Esplorare l’ecosistema tecnologico orientale oggi significa immergersi in una realtà che viaggia a una velocità disarmante, capace di trasformare la fantascienza in prodotti pronti per la strada. L’obiettivo di questa spedizione in territorio cinese è puntare i riflettori su Xpeng, un costruttore che si distingue nettamente dalla concorrenza asiatica grazie a un’attitudine marcatamente occidentale e a una visione ingegneristica che rasenta l’incredibile. Dalla guida autonoma di altissimo livello fino ad arrivare all’esplorazione della mobilità aerea, questa azienda sta gettando le basi per un futuro che è già tangibile.
L’approdo in Italia e le tecnologie di ricarica
Tutto questo fermento tecnologico assume un valore cruciale proprio ora che il marchio si prepara a debuttare in Italia. L’importazione nel nostro Paese è affidata ad Atiflow, e la line-up iniziale promette di catturare subito l’attenzione. I modelli di lancio, tutti 100% elettrici, sono la G6, la G9 e la P7 Plus.
Il vero fiore all’occhiello di queste vetture risiede nell’infrastruttura energetica: utilizzano esclusivamente batterie litio-ferro-fosfato (LFP) di seconda generazione. Questa scelta, abbinata a un’architettura a 800 V e a sofisticati convertitori in carburo di silicio, permette di raggiungere picchi di ricarica fino a 525 kW. Si tratta di accumulatori che garantiscono una densità energetica elevatissima, un degrado ridotto nel tempo e velocità di ripristino dell’autonomia letteralmente fulminee.

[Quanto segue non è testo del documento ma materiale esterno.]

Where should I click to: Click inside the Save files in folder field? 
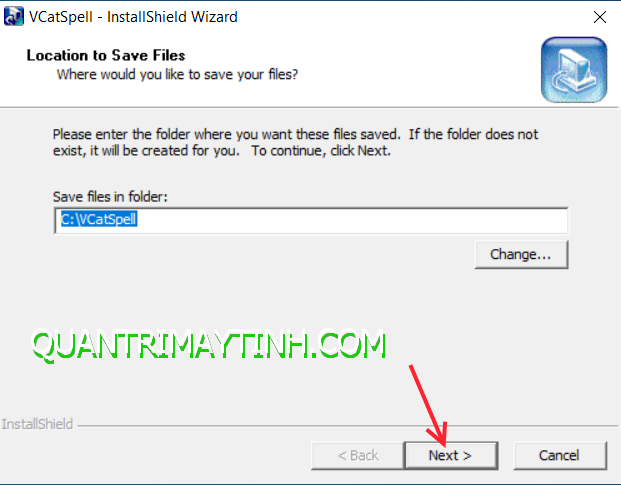click(x=311, y=221)
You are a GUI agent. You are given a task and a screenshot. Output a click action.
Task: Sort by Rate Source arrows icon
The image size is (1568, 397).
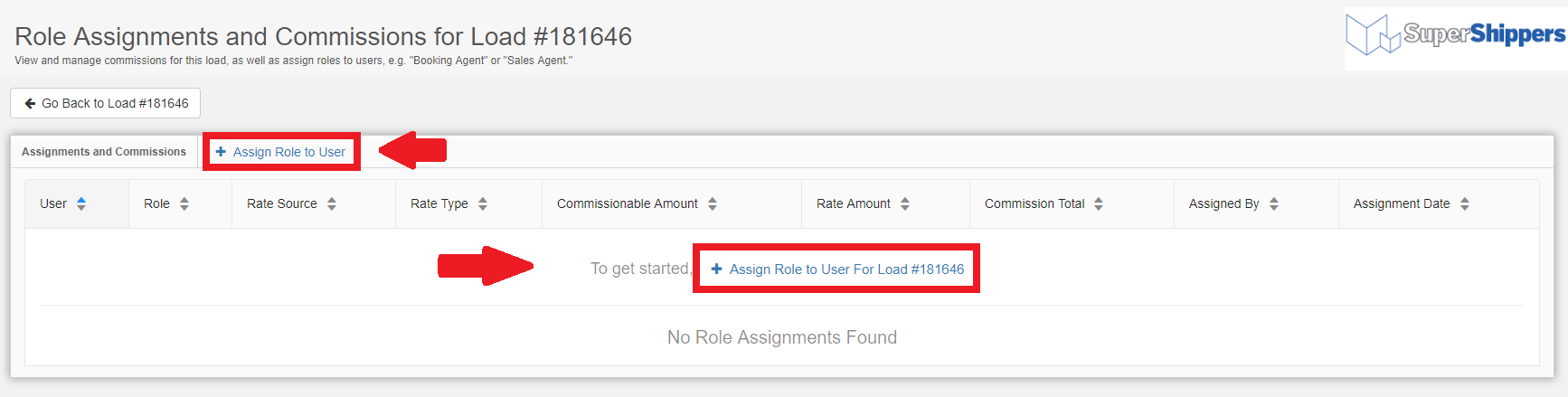pyautogui.click(x=332, y=203)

A breve, la gamma europea si arricchirà ulteriormente. È previsto l’arrivo di una monovolume e, soprattutto, di un’inedita entry-level. Dalle prime indiscrezioni, quest’ultima si preannuncia come una vettura estremamente ben equipaggiata, proposta a un prezzo d’attacco formidabile che dovrebbe aggirarsi intorno ai €30.000. Ma non è tutto: per rispondere alla diffidenza del pubblico europeo verso l’elettrico puro, Xpeng introdurrà anche la tecnologia range extender, trasformando di fatto alcuni modelli in ibridi capaci di abbattere la famigerata “ansia da ricarica”.
Una realtà privata con partner industriali di peso
Per comprendere la solidità di Xpeng bisogna sfatare un mito molto diffuso in Occidente. Non ci troviamo di fronte alla classica azienda parastatale cinese pesantemente sovvenzionata, bensì a una società privata quotata in borsa.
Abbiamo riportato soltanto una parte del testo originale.